The zoo's current collection of animals consists of around 600 types of animals. Priority has been given to the smaller species which don't require a lot of space, as the zoo has limited area.

- Predator's House is home to big cats such as jaguars, African lions, pumas and snow leopards. Inside the exhibit, there are open air winter cages for the lions and jaguars.
- Primate's House houses a variety of primates, and includes lemurs, armadillos, and a few other that live in warm environments.
- Exotarium covers two floors. The aquarium is located on the first floor, and is home to different types of coral, marine and freshwater fish and other aquatic life. The second floor houses reptiles and amphibians and insects, as well as a winter enclosure for birds, and other small predators.
- Small Predator's House is open year round.
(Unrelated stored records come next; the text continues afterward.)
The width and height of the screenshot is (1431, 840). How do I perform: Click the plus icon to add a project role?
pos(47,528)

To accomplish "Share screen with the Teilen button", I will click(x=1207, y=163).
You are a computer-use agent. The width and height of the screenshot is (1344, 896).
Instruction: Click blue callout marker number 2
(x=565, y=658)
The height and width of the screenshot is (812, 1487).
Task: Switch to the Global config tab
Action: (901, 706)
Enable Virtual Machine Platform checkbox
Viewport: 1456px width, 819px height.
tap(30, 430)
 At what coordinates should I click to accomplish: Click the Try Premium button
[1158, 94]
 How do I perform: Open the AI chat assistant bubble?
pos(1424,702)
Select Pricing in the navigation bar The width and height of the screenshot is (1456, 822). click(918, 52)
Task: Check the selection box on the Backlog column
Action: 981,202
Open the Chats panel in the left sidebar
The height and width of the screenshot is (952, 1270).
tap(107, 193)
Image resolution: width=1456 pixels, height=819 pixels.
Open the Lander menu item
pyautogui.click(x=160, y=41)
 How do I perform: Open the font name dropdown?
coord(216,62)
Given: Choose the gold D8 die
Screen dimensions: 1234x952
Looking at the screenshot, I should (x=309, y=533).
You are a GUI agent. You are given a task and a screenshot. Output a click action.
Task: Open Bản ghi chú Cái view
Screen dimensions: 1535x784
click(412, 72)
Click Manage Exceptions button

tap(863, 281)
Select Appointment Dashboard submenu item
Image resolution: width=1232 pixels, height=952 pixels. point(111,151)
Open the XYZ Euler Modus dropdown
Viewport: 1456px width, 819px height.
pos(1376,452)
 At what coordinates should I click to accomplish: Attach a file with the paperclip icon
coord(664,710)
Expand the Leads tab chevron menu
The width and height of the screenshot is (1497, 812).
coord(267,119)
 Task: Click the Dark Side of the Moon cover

This exhibit houses wolverines, martens, Pallas's cats, and other small predators.
- European Forest Exhibit houses typical animals of the European forest, such as squirrels, hares, lynx, and beavers.
- Tropical House houses porcupines, peccaries, parrots, squirrel monkeys and other species that require a warm environment.
- Deer Circle has reindeer, Pere David's deer and elk.
- Kangaroo and Emu Enclosure is a complex of enclosures, which house Bennett's tree-kangaroos and emus.
- Educational Animals House is where the animals used in the zoo's lectures and educational programmes are housed, including lynx, steppe marmot, owls, foxes, amongst others.
- Children's Zoo has domestic animals such as different breeds of chickens, geese, cows, rabbits, and turkeys.
- House of Birds houses owls (hawk owl, Arctic owl, long-tailed and great grey owl and the eagle owl) as well as magpies, crows, peregrine falcon, western capercaillie, kestrel and other animals.
- Birds of Prey Enclosure has a variety of different species, such as the white-tailed eagle, Steller's sea eagle, black vulture, raven, tawny eagle, saker falcon, and Andean condor.
- Bird Pond is a large, round pond, which houses greylag and bar-headed geese, Canadian and barnacle geese, and whooper swans.
- Camel Enclosure houses Bactrian camels, llamas and alpacas.